Durante o governo de Jair Bolsonaro, os preços dos combustíveis alcançaram níveis históricos. A gasolina, em particular, bateu recordes em diversas regiões do país, afetando desde pequenos motoristas até grandes distribuidoras.
Recordes regionais de preços
Em meados de 2022, a gasolina comum chegou a ser vendida a quase R$ 9 por litro em alguns estados. São Paulo, Rio de Janeiro e Bahia foram os estados onde o combustível atingiu os valores mais altos, com os postos paulistas registrando R$ 8,99 em seu valor máximo.
No Rio de Janeiro, a gasolina chegou a R$ 8,69, enquanto na Bahia o litro ultrapassou R$ 8,54. Esses valores refletiam a combinação de variações cambiais, impostos e ajustes de preços das refinarias.
Diferenças de preço entre estados
Apesar dos valores altos em algumas regiões, o preço da gasolina não era o mesmo em todo o país.
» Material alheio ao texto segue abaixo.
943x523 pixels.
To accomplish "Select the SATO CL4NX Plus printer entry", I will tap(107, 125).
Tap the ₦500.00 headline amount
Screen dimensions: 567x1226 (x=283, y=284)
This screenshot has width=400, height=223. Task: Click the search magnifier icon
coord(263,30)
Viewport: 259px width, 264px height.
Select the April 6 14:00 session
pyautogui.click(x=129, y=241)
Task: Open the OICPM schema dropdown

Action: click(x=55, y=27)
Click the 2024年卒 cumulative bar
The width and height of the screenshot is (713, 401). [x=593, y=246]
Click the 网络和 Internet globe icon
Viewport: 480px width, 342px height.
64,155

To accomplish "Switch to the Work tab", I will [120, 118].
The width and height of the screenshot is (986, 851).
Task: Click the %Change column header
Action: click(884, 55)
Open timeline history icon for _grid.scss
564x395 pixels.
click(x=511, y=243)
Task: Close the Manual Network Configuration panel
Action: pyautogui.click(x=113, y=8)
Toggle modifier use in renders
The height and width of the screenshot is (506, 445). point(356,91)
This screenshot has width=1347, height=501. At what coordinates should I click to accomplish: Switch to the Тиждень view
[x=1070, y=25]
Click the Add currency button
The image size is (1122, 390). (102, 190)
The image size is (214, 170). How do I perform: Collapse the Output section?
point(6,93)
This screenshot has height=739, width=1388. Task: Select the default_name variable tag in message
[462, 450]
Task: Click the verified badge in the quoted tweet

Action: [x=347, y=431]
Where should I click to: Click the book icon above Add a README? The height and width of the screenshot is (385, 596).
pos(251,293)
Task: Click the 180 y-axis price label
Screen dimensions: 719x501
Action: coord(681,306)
Em estados como Mato Grosso e Amapá, era possível encontrar o litro por valores próximos a R$ 6,50, quase 30% mais barato que nos estados mais caros.
Gasolina aditivada
A gasolina aditivada também atingiu patamares inéditos durante o governo Bolsonaro. Em julho de 2022, o litro foi comercializado por até R$ 9,28 em algumas capitais, sendo o combustível mais caro já registrado naquele período.
Impactos econômicos
Os preços elevados da gasolina tiveram repercussões diretas na inflação, no transporte de mercadorias e nos custos de serviços.